Howards fit pivoter son fauteuil en clignant une fois des yeux et revint à la réalité. Il faut que je me surveille, pensa-t-il. Encore deux jours et ce sera fini. L’affaire Barron réglée je serai en sécurité, plus de visages qui s’estompent de Négrillons éviscérés roulant des yeux de peur…
La porte s’ouvrit, livrant passage à Jack Barron.

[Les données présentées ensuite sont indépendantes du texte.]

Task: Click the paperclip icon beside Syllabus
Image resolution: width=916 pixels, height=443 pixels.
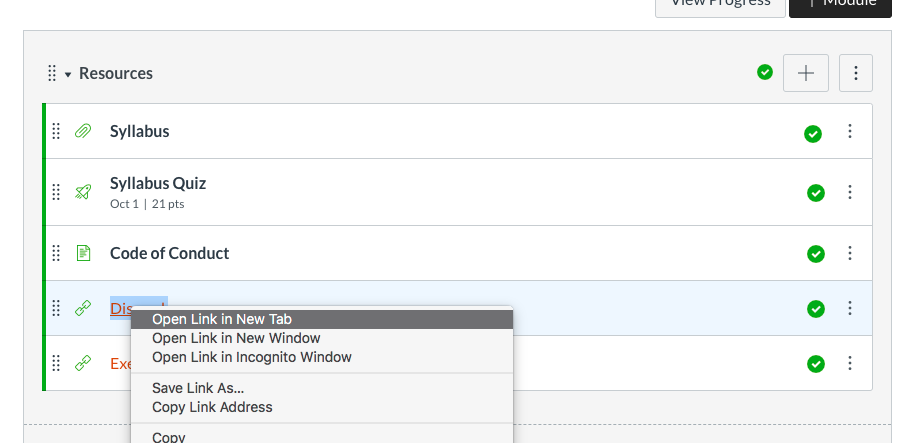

Quelque chose de dur et de noir émanait de son regard, comme un cercle tourbillonnant de danger qui s’estompe. Il traversa la pièce sans quitter Howards des yeux, prit un siège près du bureau sur lequel il posa ses pieds et alluma une de ses saloperies d’Acapulco Golds de camé en disant :
— Inutile de faire une attaque d’apoplexie, Bennie, cette fois-ci c’est fini on vide l’abcès strictement entre vous et moi. Je sais tout, Bennie, absolument tout ; je vous tiens par la peau du cou et j’ai les meilleures raisons du monde de ne pas vous lâcher, et vous savez lesquelles.